Throughout the course of this project, we made significant strides in understanding evolutionary processes through the study of fitness landscapes. Our research aimed to quantify how mutations, hybridization, and other mechanisms affect adaptation and speciation across biological scales and environmental conditions. This work, which spanned both theoretical and empirical approaches, has resulted in substantial contributions to the field of evolutionary biology, culminating in a total of 25 peer-reviewed publications related to the project, and more than 60 talks and 10 posters with which the PI and her team members presented the work at seminars and conferences.
The project focused on four main aims, each of which was integral to advancing our understanding of evolutionary dynamics. These aims covered a wide spectrum of topics, from quantifying the fitness effects of mutations to studying hybridization dynamics and non-standard forms of adaptation.
Aims 1 and 2: Fitness Landscapes Across Biological Levels and Environments
Our first focus was to quantify fitness landscapes across biological scales and environmental conditions. In this context, we examined the distribution of fitness effects of new mutations in the heat-shock protein Hsp90 under various environmental conditions (Cote-Hammarlof, Fragata et al., MBE, 2021; Flynn et al., eLife, 2020). Notably, our work revealed that regions of the protein showing fitness effects from mutations did not necessarily align with known structural features, such as active sites. This finding emphasizes the complexity of fitness landscapes and the potential for unexpected mutational effects.
We also explored the fitness effects of antimicrobial resistance mutations in E. coli under different genetic backgrounds and environmental conditions. This research uncovered a significant degree of epistasis, especially in non-standard environments (Hinz et al., MBE, 2024), while showing relatively little epistasis across temperature gradients (Ghenu et al., Phil Trans B, 2023). Additionally, we developed mathematical theory that critically assesses microbial growth models and inference methods (Ghenu, Marrec, et al., Frontiers in Ecology and Evolution, 2024; Marrec et al., Ecology and Evolution, 2023).

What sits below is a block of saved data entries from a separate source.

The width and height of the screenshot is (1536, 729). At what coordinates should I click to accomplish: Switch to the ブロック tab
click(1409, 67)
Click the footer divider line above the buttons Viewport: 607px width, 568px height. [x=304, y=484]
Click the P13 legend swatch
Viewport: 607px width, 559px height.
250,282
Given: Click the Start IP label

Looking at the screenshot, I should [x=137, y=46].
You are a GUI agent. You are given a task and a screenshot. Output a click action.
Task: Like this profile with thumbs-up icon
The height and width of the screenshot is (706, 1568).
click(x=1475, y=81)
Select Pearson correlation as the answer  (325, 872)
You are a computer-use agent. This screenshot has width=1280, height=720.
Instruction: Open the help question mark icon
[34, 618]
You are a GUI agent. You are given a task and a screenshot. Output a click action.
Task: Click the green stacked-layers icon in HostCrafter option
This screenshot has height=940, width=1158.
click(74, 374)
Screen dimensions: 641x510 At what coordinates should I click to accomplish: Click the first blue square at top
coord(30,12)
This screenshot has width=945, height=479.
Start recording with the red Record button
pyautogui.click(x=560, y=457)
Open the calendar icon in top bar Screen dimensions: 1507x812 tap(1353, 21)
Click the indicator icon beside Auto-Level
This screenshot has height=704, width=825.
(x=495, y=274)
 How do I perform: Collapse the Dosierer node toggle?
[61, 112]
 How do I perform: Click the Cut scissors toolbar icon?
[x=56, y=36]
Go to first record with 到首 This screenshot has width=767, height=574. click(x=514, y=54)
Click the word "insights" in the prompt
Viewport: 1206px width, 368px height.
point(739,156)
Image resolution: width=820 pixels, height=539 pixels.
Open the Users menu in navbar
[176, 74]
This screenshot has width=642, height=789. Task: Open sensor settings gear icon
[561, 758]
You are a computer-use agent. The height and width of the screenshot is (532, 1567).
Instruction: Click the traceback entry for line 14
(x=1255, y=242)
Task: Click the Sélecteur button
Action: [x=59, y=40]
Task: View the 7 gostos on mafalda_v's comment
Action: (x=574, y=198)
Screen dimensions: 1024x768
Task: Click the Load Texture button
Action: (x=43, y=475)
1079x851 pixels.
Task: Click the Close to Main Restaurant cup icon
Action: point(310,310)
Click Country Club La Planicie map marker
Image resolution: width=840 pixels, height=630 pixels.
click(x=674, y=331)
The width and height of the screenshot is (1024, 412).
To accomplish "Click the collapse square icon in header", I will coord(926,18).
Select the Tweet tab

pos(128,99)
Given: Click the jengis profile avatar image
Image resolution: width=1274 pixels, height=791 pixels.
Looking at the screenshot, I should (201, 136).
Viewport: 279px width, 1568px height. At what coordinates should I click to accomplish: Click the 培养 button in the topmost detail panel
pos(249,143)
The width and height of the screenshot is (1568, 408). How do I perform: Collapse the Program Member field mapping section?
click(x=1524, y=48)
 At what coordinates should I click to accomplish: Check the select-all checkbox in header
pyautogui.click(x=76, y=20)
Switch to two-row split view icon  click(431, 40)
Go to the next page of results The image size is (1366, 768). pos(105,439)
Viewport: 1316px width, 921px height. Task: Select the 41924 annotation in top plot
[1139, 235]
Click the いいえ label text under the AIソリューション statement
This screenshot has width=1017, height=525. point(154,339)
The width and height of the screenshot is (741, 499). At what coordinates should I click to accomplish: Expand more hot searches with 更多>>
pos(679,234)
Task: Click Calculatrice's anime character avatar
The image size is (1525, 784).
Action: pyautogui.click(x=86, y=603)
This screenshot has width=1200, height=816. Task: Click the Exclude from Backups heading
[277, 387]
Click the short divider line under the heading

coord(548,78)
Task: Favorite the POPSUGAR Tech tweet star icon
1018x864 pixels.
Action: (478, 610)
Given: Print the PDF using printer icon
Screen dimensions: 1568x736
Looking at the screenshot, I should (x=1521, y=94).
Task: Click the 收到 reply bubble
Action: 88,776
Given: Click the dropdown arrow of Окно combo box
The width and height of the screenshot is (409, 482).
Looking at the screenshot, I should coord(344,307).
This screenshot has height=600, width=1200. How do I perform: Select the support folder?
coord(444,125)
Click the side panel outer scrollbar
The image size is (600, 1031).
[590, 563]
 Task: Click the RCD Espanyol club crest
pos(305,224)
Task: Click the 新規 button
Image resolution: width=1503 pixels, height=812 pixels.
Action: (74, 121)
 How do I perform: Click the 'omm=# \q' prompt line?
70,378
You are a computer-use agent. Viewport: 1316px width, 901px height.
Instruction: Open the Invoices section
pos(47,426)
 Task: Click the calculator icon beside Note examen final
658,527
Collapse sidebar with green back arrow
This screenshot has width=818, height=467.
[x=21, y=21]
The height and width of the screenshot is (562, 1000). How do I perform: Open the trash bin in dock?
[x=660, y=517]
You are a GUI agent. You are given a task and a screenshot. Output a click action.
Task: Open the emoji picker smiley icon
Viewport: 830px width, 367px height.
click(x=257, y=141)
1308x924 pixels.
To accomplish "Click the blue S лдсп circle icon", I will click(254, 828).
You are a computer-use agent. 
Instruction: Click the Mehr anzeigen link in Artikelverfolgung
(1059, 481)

Aim 3: Mechanisms of Adaptation
In this Aim of the project, we explored different adaptation mechanisms, including modifiers of epistasis and mutation rates, to quantify how they may influence evolutionary dynamics. A noteworthy empirical finding was that the mutational load of bacteria in the mouse gut remains low even in the presence of mutator genotypes, indicating that weak selection dominates during the adaptation of bacteria in the mouse gut (Ramiro et al., Plos Biology, 2020). We also discovered that epigenetic mechanisms in yeast can provide a selective advantage in fluctuating environments (Stajic et al., GBE, 2021).
Our theoretical work extended to models of chromosomal inversions, demonstrating that small-effect deleterious mutations can accumulate rapidly in inversions, potentially leading to recessive lethal systems (Berdan et al., Plos Genetics, 2021). Furthermore, we developed and analyzed models of how populations under high mutation pressure could avoid extinction through evolutionary rescue mechanisms (Bank et al., Frontiers in Virology, 2023).
Aim 4: Hybridization Dynamics
The consequences of epistasis during hybridization were the final central theme of this project. Here, we developed new models to understand how hybridization influences evolutionary trajectories. For instance, we demonstrated that cryptic epistasis in fitness landscapes could enable speciation even in the presence of gene flow (Blanckaert et al., Phil Trans B, 2020). We also examined the extinction probability of hybrid populations, showing that genomic architecture plays a critical role in hybrid survival (Blanckaert et al., Evolution, 2023).
Our methodological innovations in this Aim extended to statistical approaches. We developed a method to detect hybrid incompatibilities using genomic data, which we applied to studies of fish hybrid populations (Li et al., Plos Genetics, 2022). Our new method overcomes the limitations of previous approaches by distinguishing between linkage disequilibrium from physical linkage and from hybrid incompatibilities, providing a promising tool for the identification of intrachromosomal hybrid incompatibilities.